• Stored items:
== Segment start ==
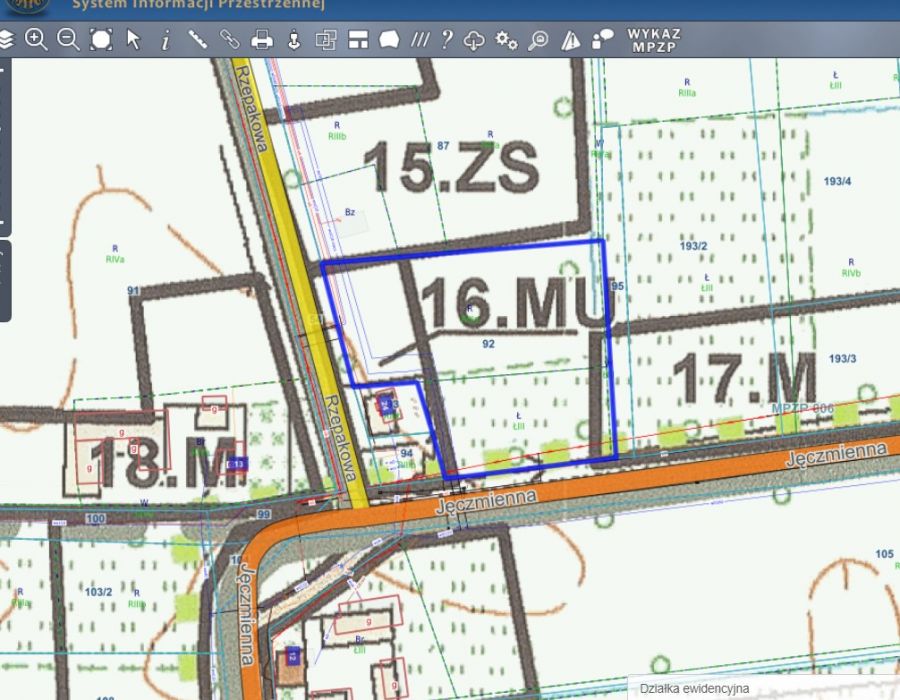Screen dimensions: 900x700
Task: Click the street view person icon
Action: (294, 40)
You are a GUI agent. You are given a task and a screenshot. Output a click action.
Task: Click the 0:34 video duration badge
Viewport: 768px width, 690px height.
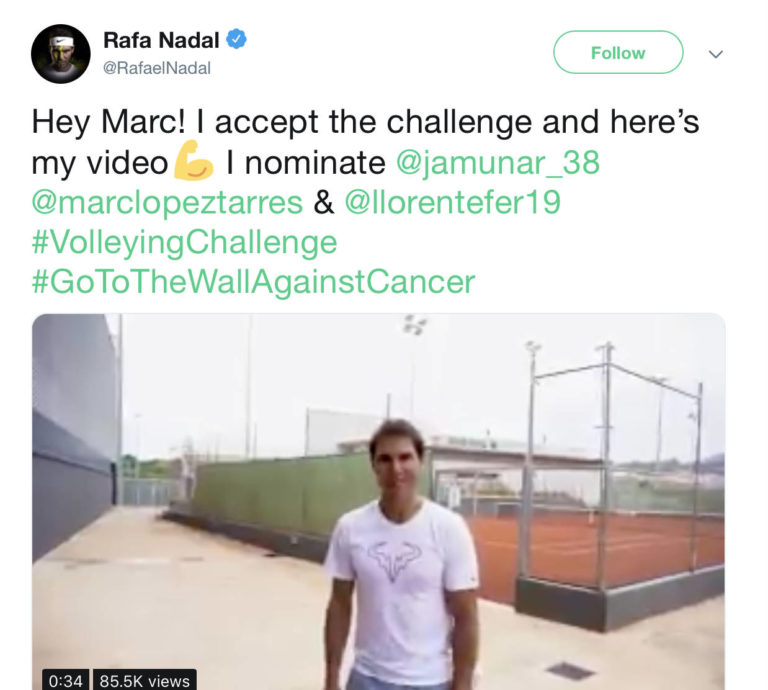coord(64,680)
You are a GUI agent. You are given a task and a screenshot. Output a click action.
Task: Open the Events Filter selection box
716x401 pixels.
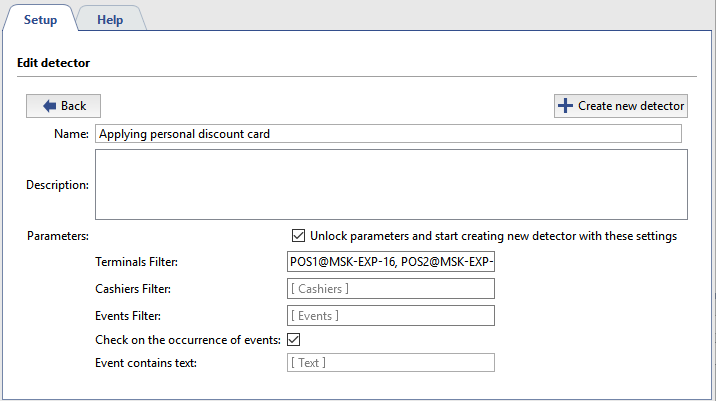(x=390, y=316)
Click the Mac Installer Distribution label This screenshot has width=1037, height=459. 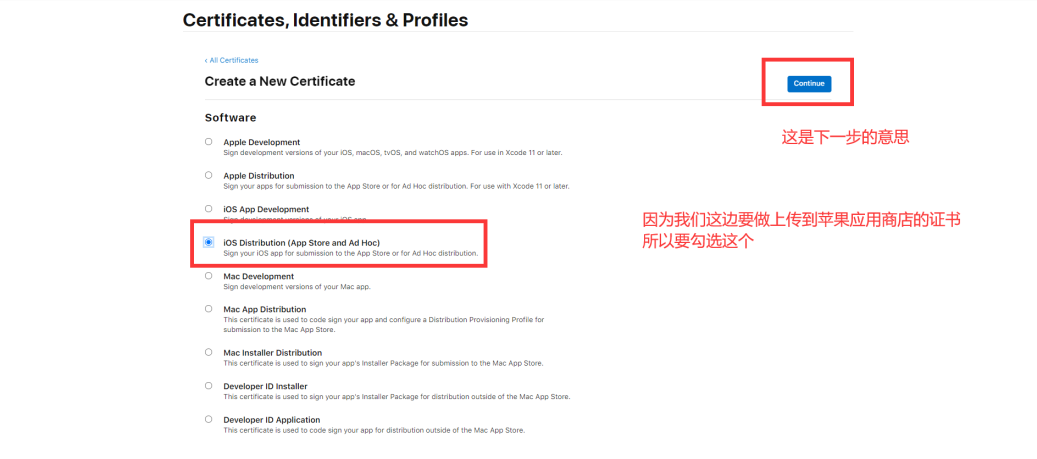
== Segment end ==
• YOUR ASSIGNMENT:
Your task is to transcribe, exactly and without additions, every line from the one that contains "Task: Open the Events Filter selection box" to the end of the entries above, both included. Omit all pictures.

• EXERCISE RESULT:
Task: Open the Events Filter selection box
716x401 pixels.
(x=390, y=316)
Click the Mac Installer Distribution label This screenshot has width=1037, height=459. 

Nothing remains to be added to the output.